EventBogor.com – Aroma gurih nasi dan lauk pauk yang seharusnya membangkitkan selera, kini justru beraroma kecurigaan. Program Makan Bergizi Gratis (MBG) kembali menjadi sorotan, bukan hanya karena menu yang dinilai belum memenuhi standar, tapi juga potensi keuntungan menggiurkan yang berputar di balik dapur umum.
Bayangkan, Anda adalah orang tua yang setiap hari mengandalkan MBG untuk memastikan anak-anak tercinta mendapatkan asupan gizi yang cukup. Tapi, benarkah yang mereka terima adalah makanan bergizi, atau justru hidangan yang kualitasnya dikorbankan demi keuntungan segelintir pihak?

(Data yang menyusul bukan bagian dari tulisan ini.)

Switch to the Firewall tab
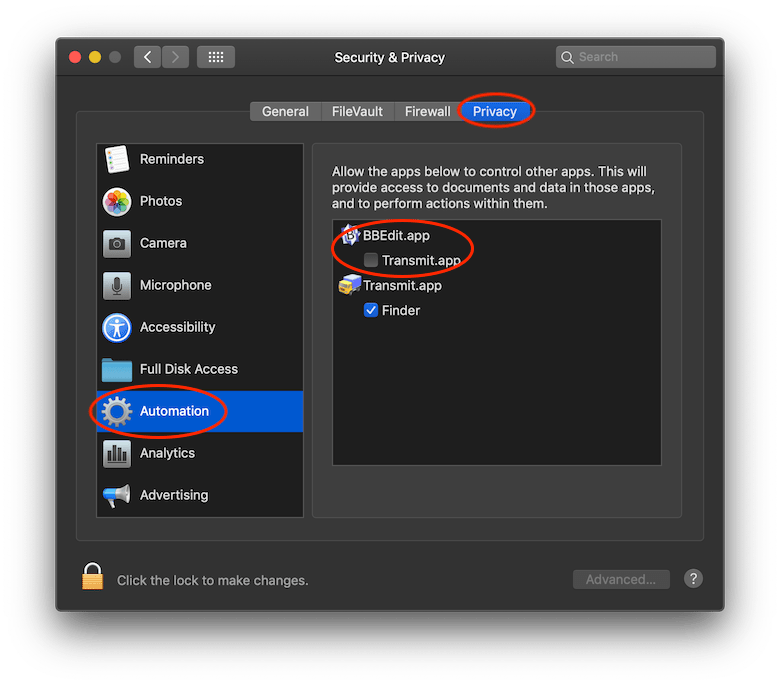 coord(427,112)
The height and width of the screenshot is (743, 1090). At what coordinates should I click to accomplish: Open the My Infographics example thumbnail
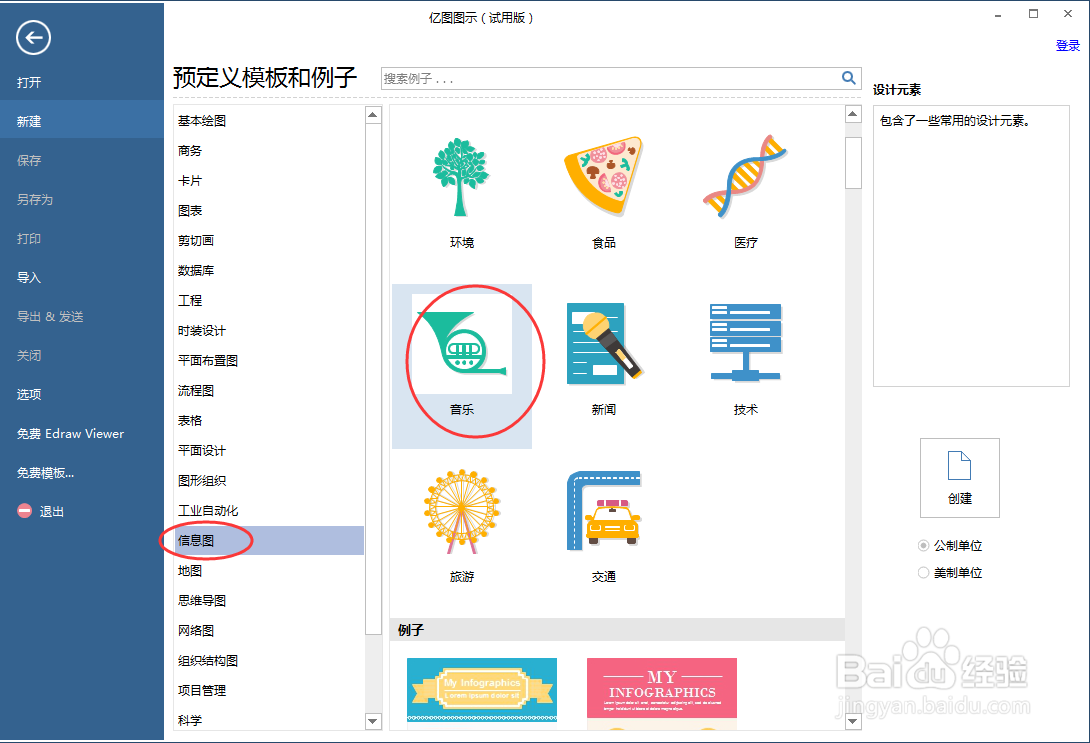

Potensi Keuntungan yang Menggiurkan
Pengamat sosial, politik, dan budaya, Dindin Ra Dien, membuka mata kita terhadap skema anggaran yang berpotensi menimbulkan celah. Dari Rp15.000 per Keluarga Penerima Manfaat (KPM), Rp10.000 dialokasikan untuk bahan baku, Rp3.000 untuk operasional, dan Rp2.000 menjadi margin keuntungan bagi pengelola. Sekilas, angka tersebut mungkin terlihat wajar. Namun, ketika dikalikan dengan ribuan penerima manfaat setiap hari, potensi keuntungan tersebut berubah menjadi angka yang fantastis, mencapai jutaan rupiah.
“Ini yang perlu diwaspadai,” tegas Dindin. “Ketika margin sudah pasti, tetapi kualitas makanan masih dipersoalkan, maka muncul dugaan bahwa orientasinya bergeser dari pelayanan menjadi keuntungan.”